- [PROBLEM STATEMENT]: Put the lines of the listing below, from its first line through the line containing "click(x=233, y=362)", into a numbered list, skipping blank lines. Leave the pictures out of the answer.

Entries for finding text and elements:
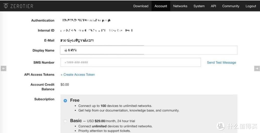Visit the Community page
The image size is (260, 133).
tap(231, 6)
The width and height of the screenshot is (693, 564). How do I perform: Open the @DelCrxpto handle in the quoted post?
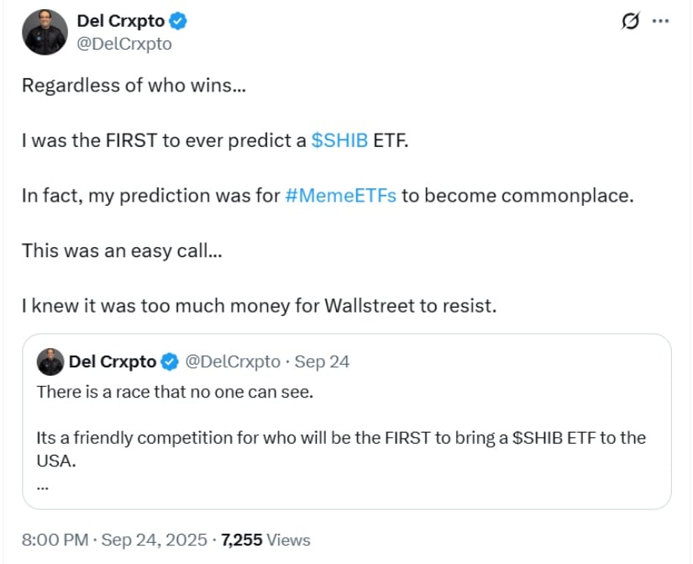click(x=233, y=362)
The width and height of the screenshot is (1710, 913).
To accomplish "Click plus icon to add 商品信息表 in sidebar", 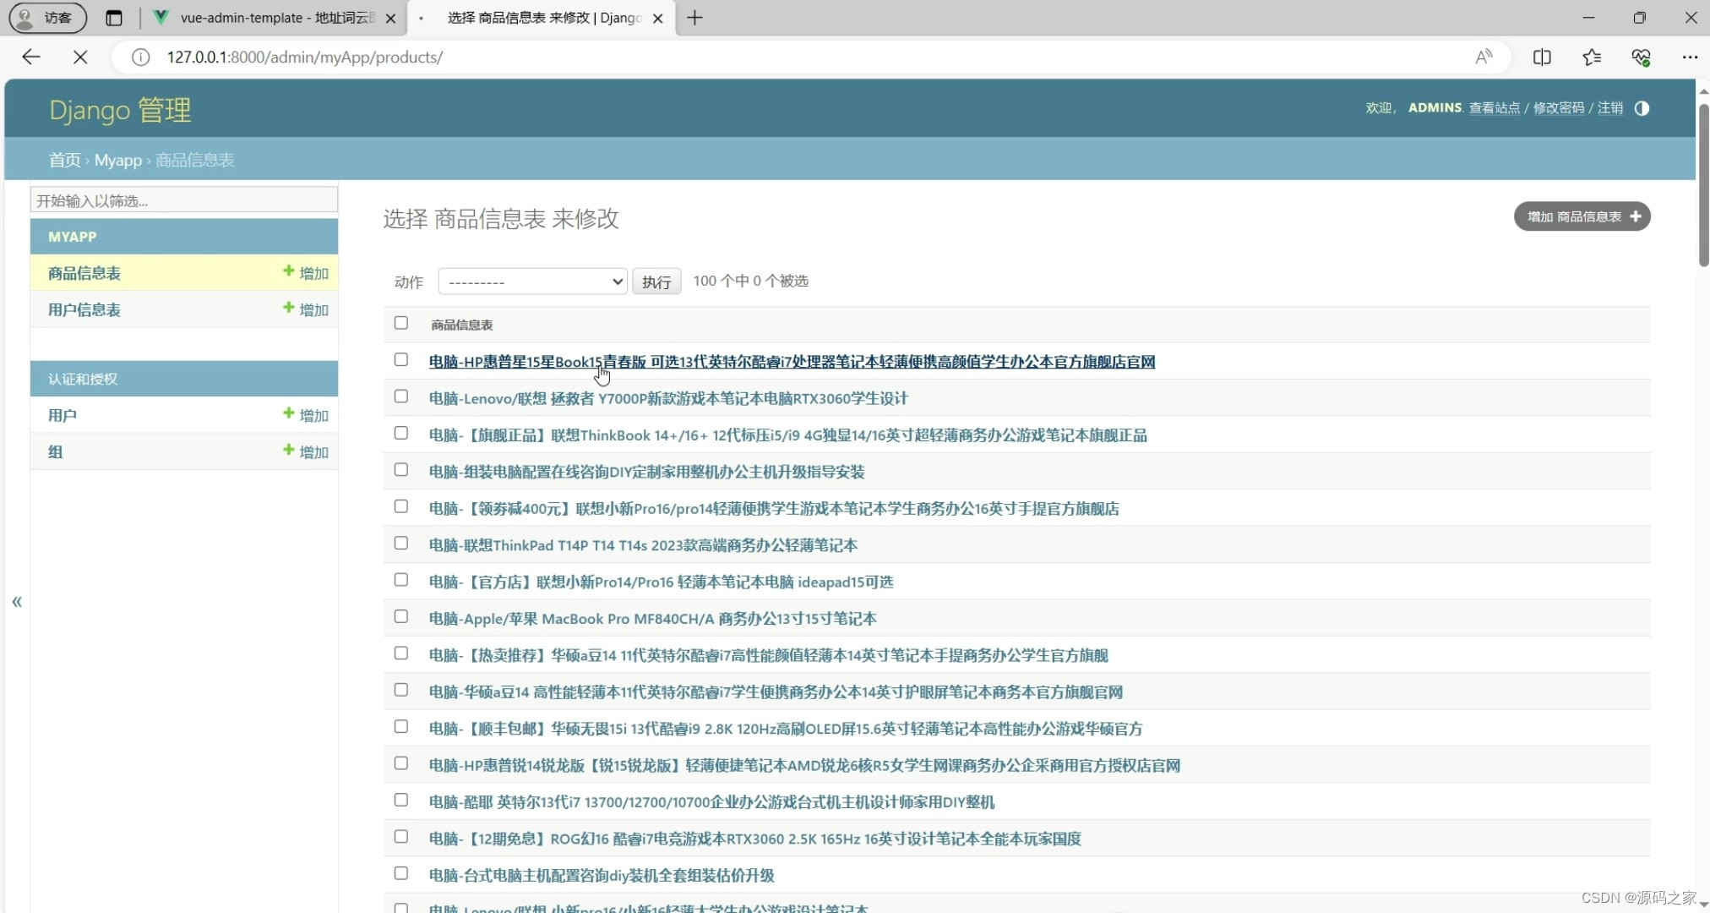I will 289,271.
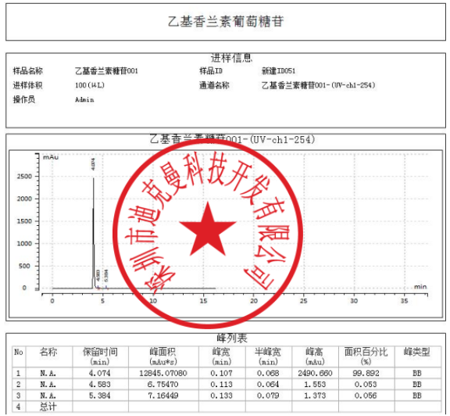The width and height of the screenshot is (450, 416).
Task: Click the 峰类型 column header
Action: click(417, 352)
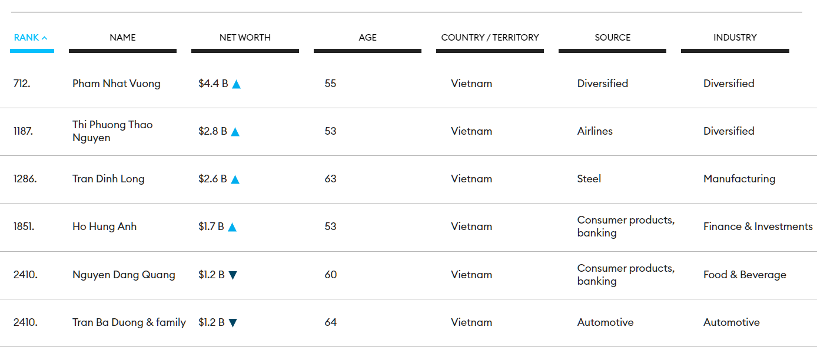The height and width of the screenshot is (350, 817).
Task: Sort the list by Age header
Action: click(367, 38)
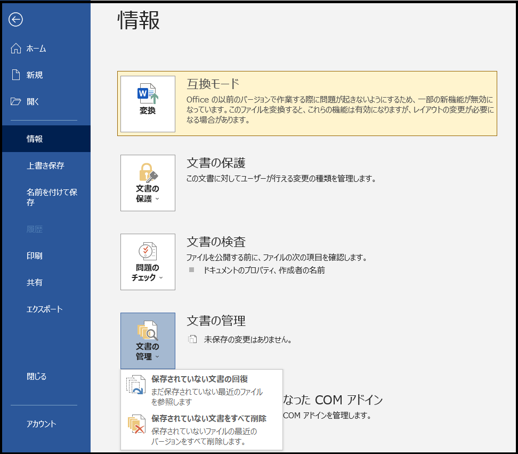Click the lock and key protect icon
Screen dimensions: 518x454
[x=148, y=172]
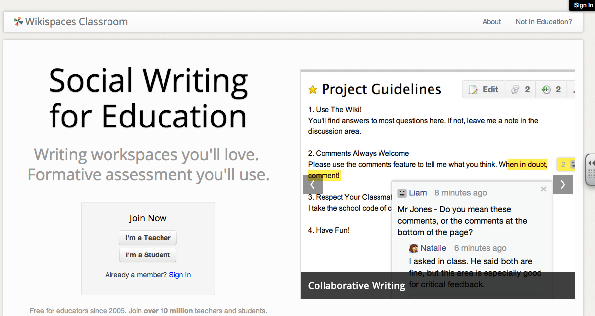
Task: Open the Not In Education? page
Action: tap(543, 22)
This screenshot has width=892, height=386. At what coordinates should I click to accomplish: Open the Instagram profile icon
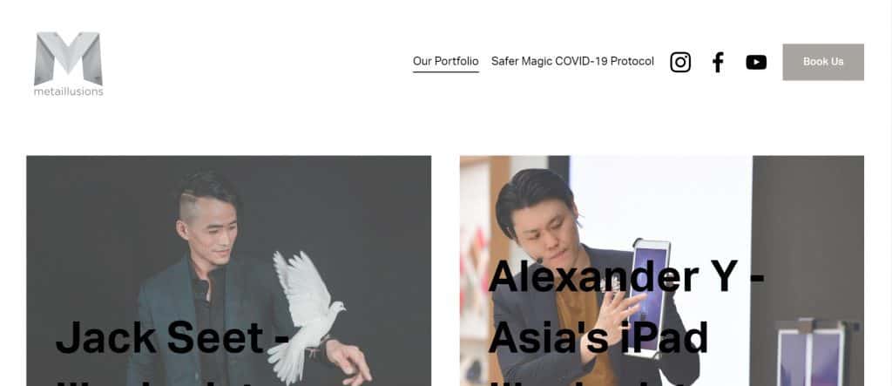(679, 62)
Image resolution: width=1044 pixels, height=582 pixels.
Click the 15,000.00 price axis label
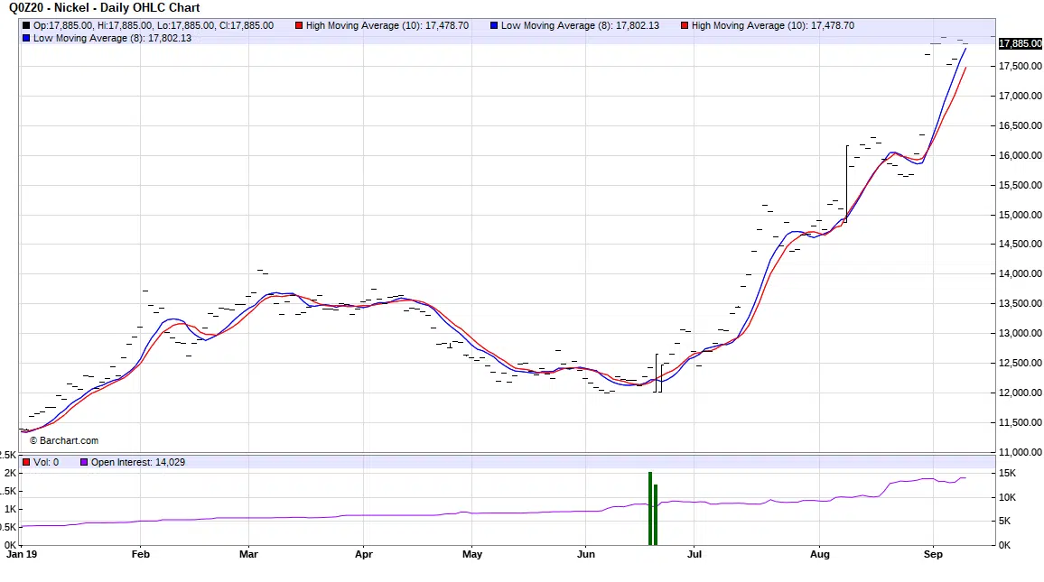(x=1021, y=215)
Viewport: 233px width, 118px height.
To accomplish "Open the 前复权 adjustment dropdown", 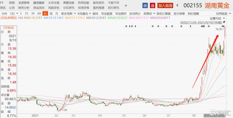I will coord(149,13).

- [TASK RESPONSE]:
1. Visit the Community page
2. The image size is (260, 133).
3. tap(231, 6)
4. The width and height of the screenshot is (693, 564). How do I perform: Open the @DelCrxpto handle in the quoted post?
5. click(x=233, y=362)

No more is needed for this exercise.